You should always check the descriptions of the ETFs because they contain literally all the information you need, from general information, to the performance of the last 10 years, the price, the Portfolio composition including the number of holdings, as well as the sector exposure and details of the companies included.
But in particular there are two criteria that, if you did your job well with the screener as I explain, are not going to be a problem, but still it’s useful to know them:
One of them is the Spread between Bid and Ask and you find it for example for the Vanguard ETF under “Price”:
This is the current spread between the price you would spend if you buy this ETF now and the Price you’d get if you sold it.
Together with the trading volume, the spread gives an idea of how liquid the ETF is and the spread should be as little as possible. As I said, if you made sure to get only established ETFs with the screening before you should never have any problem here.
The second is the so-called Tracking Error. ETFs track market indexes, and the difference in performance between the market index and the ETF is called tracking Error.
If you check the performance of an ETF, you’ll see that they always show also the performance of the Benchmark, which is the underlying index:
In big established ETFs this difference is usually small, but in general it’s always a good thing to check that the ETF doesn’t differ too much from the performance of the benchmark.
A last comparison
The last step is going to be a comparison of the three ETFs that we are going to do with a website called portfoliovisualizer.com:
This website allows to make a clean comparison of all the ETFs and Stocks you want. In order to use it, you don’t need to sign in because otherwise you’re going to have to purchase a plan, instead you go directly into tools (top bar, far right) and click on Backtest Portfolio:
This is going to open a page with a lot of input that right now we don’t need to change. We are assuming we invest $10,000 and we leave 1985 as the Start Year:
Let’s go straight to the asset list and we write VGT for the first one, QQQ for the second and IWY for the third. Then we write that we are comparing three portfolios, each one composed 100% of one of the ETFs:
Click on Analyze Portfolios to get the results.

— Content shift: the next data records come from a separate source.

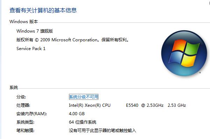The image size is (210, 139).
Task: Click the 2009 Microsoft Corporation copyright line
Action: pos(72,40)
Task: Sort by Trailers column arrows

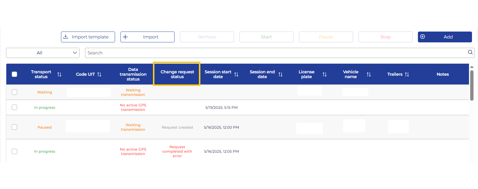Action: coord(407,75)
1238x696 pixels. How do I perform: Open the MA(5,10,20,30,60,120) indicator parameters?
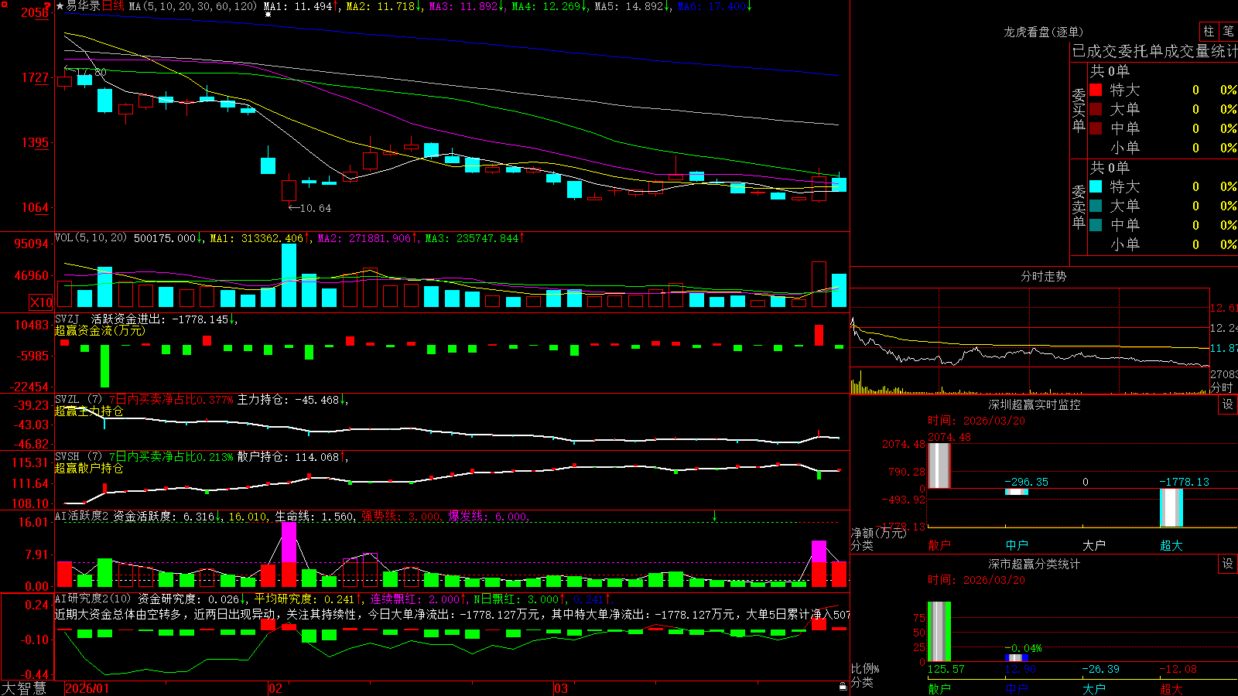193,6
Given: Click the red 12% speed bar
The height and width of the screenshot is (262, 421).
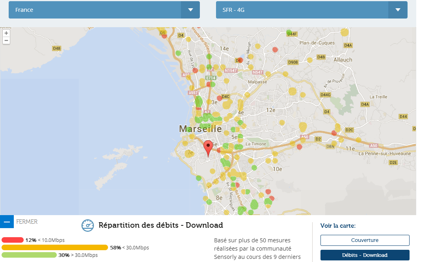Looking at the screenshot, I should click(x=13, y=240).
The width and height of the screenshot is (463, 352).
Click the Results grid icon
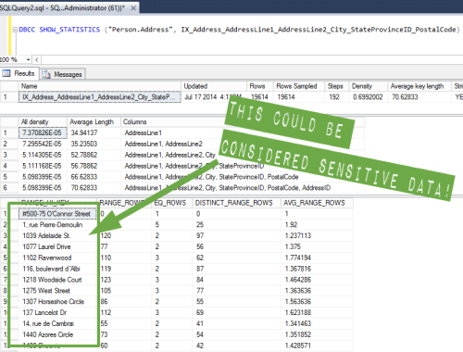point(6,73)
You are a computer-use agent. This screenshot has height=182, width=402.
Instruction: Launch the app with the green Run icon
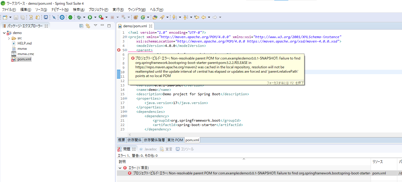tap(90, 17)
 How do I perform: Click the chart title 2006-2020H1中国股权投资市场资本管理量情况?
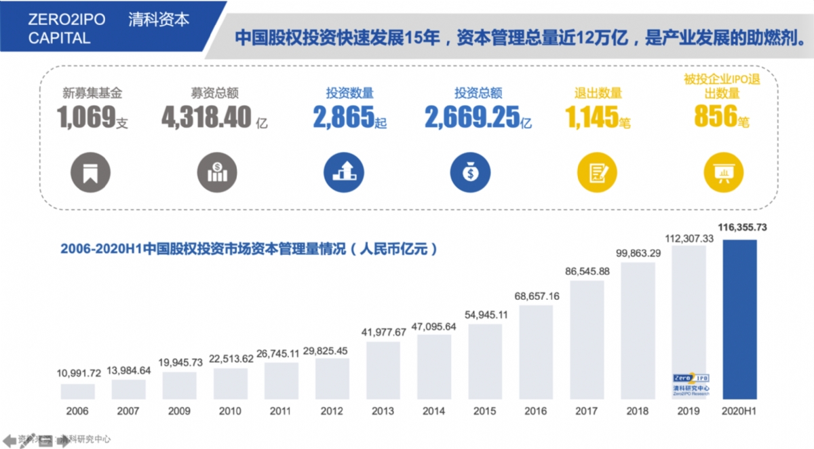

The first thing I want you to notice is that although at the beginning we left 1985 as a start date, the website automatically starts the analysis on the first date in which all 3 ETFs were available, which in this case was the end of 2009:
You can see the evolution of your $10,000 investment through time and the value you’d have now. Now first of all let’s take a look at the table:
Investing in VGT you’d have now $73,156,
investing in QQQ $72,801
and investing in IWY $57,242.
This might already give you an idea that VGT and QQQ might be better choices in the long term. But let’s look at the graph and see if we can make new deductions. What you can notice here is that, of course, the yellow line, which is IWY, has consistently been lower than the others, at least after 2016. But what’s interesting to see is that Invesco QQQ was the strongest performer at the beginning but VGT got closer in the last year and might outperform it by a lot in the future.
Conclusions with 3 Bonus ETFs
I can’t tell you which of the two is a better investment for the future, but we can surely say that this ETF Screener with the filters I described assured us of finding sound ETFs that will achieve good gains in the long term.
Before you switch to a new video, I told you I wanted to give you a couple of ideas for etfs, so here you go:
Number 1 is VTI, the Vanguard Total Stock Market Index Fund ETF, with an expense ratio of 0.03%, an average yearly return of over 12% in the last 10 years and over 4000 companies covering basically the whole american stock market.
Number 2 is VUG – Vanguard Growth Index Fund ETF. 0.04% Expense Ratio, over 13% yearly return in the last 10 years and focus on growth companies.
Number 3 is VT – The Vanguard Total World Stock ETF. With 0.07% Expense Ratio, this ETF gives you a mix of US stocks, Europe, Emerging Markets, Growth and Value, and all the Sectors you can imagine.